*Work request*: Nothing in the records should differ when they are repeated. Restate them word for word.

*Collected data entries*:
- - -
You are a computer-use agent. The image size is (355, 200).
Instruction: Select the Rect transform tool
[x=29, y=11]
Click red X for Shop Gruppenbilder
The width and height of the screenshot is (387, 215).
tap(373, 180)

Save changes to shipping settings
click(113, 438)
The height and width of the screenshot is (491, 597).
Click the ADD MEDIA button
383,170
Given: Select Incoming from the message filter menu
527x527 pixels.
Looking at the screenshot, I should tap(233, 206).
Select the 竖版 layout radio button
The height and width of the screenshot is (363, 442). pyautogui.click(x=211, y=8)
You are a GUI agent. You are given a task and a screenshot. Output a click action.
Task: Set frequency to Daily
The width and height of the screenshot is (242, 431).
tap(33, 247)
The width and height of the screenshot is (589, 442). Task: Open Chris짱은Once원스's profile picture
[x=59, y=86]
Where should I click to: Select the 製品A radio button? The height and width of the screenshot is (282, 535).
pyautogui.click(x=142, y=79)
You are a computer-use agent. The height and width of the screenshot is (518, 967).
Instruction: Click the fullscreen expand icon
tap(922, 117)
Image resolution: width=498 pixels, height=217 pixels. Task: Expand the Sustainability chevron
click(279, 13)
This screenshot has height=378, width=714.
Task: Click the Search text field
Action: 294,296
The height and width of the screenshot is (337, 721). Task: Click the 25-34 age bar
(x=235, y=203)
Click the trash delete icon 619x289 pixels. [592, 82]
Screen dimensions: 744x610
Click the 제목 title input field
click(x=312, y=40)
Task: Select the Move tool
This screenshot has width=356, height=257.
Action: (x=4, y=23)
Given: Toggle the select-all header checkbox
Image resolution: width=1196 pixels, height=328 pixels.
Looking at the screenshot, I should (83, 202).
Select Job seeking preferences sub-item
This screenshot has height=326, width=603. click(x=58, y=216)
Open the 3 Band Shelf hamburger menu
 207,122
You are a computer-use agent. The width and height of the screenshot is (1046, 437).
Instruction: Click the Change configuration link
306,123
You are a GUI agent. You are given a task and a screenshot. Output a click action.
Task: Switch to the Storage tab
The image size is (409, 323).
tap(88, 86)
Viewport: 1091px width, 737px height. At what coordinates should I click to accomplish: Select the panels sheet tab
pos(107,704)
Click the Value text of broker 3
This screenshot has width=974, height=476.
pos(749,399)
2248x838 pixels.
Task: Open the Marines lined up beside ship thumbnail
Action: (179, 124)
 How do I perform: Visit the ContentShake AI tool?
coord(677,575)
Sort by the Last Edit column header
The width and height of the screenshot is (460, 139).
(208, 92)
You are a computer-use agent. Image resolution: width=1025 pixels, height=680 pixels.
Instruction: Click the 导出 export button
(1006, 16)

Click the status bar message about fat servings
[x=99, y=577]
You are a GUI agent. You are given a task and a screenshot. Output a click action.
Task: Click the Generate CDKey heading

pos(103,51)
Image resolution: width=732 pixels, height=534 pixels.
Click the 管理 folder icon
- - -
*Answer to this exercise*:
You are a computer-use agent. The image size is (355, 200).
Instruction: Select the Rect transform tool
[x=29, y=11]
Click red X for Shop Gruppenbilder
The width and height of the screenshot is (387, 215).
tap(373, 180)

Save changes to shipping settings
click(113, 438)
The height and width of the screenshot is (491, 597).
Click the ADD MEDIA button
383,170
Given: Select Incoming from the message filter menu
527x527 pixels.
Looking at the screenshot, I should tap(233, 206).
Select the 竖版 layout radio button
The height and width of the screenshot is (363, 442). pyautogui.click(x=211, y=8)
You are a GUI agent. You are given a task and a screenshot. Output a click action.
Task: Set frequency to Daily
The width and height of the screenshot is (242, 431).
tap(33, 247)
The width and height of the screenshot is (589, 442). Task: Open Chris짱은Once원스's profile picture
[x=59, y=86]
Where should I click to: Select the 製品A radio button? The height and width of the screenshot is (282, 535).
pyautogui.click(x=142, y=79)
You are a computer-use agent. The height and width of the screenshot is (518, 967).
Instruction: Click the fullscreen expand icon
tap(922, 117)
Image resolution: width=498 pixels, height=217 pixels. Task: Expand the Sustainability chevron
click(279, 13)
This screenshot has height=378, width=714.
Task: Click the Search text field
Action: 294,296
The height and width of the screenshot is (337, 721). Task: Click the 25-34 age bar
(x=235, y=203)
Click the trash delete icon 619x289 pixels. [592, 82]
Screen dimensions: 744x610
Click the 제목 title input field
click(x=312, y=40)
Task: Select the Move tool
This screenshot has width=356, height=257.
Action: (x=4, y=23)
Given: Toggle the select-all header checkbox
Image resolution: width=1196 pixels, height=328 pixels.
Looking at the screenshot, I should (83, 202).
Select Job seeking preferences sub-item
This screenshot has height=326, width=603. click(x=58, y=216)
Open the 3 Band Shelf hamburger menu
 207,122
You are a computer-use agent. The width and height of the screenshot is (1046, 437).
Instruction: Click the Change configuration link
306,123
You are a GUI agent. You are given a task and a screenshot. Output a click action.
Task: Switch to the Storage tab
The image size is (409, 323).
tap(88, 86)
Viewport: 1091px width, 737px height. At what coordinates should I click to accomplish: Select the panels sheet tab
pos(107,704)
Click the Value text of broker 3
This screenshot has width=974, height=476.
pos(749,399)
2248x838 pixels.
Task: Open the Marines lined up beside ship thumbnail
Action: (179, 124)
 How do I perform: Visit the ContentShake AI tool?
coord(677,575)
Sort by the Last Edit column header
The width and height of the screenshot is (460, 139).
(208, 92)
You are a computer-use agent. Image resolution: width=1025 pixels, height=680 pixels.
Instruction: Click the 导出 export button
(1006, 16)

Click the status bar message about fat servings
[x=99, y=577]
You are a GUI agent. You are given a task and a screenshot. Output a click action.
Task: Click the Generate CDKey heading

pos(103,51)
Image resolution: width=732 pixels, height=534 pixels.
Click the 管理 folder icon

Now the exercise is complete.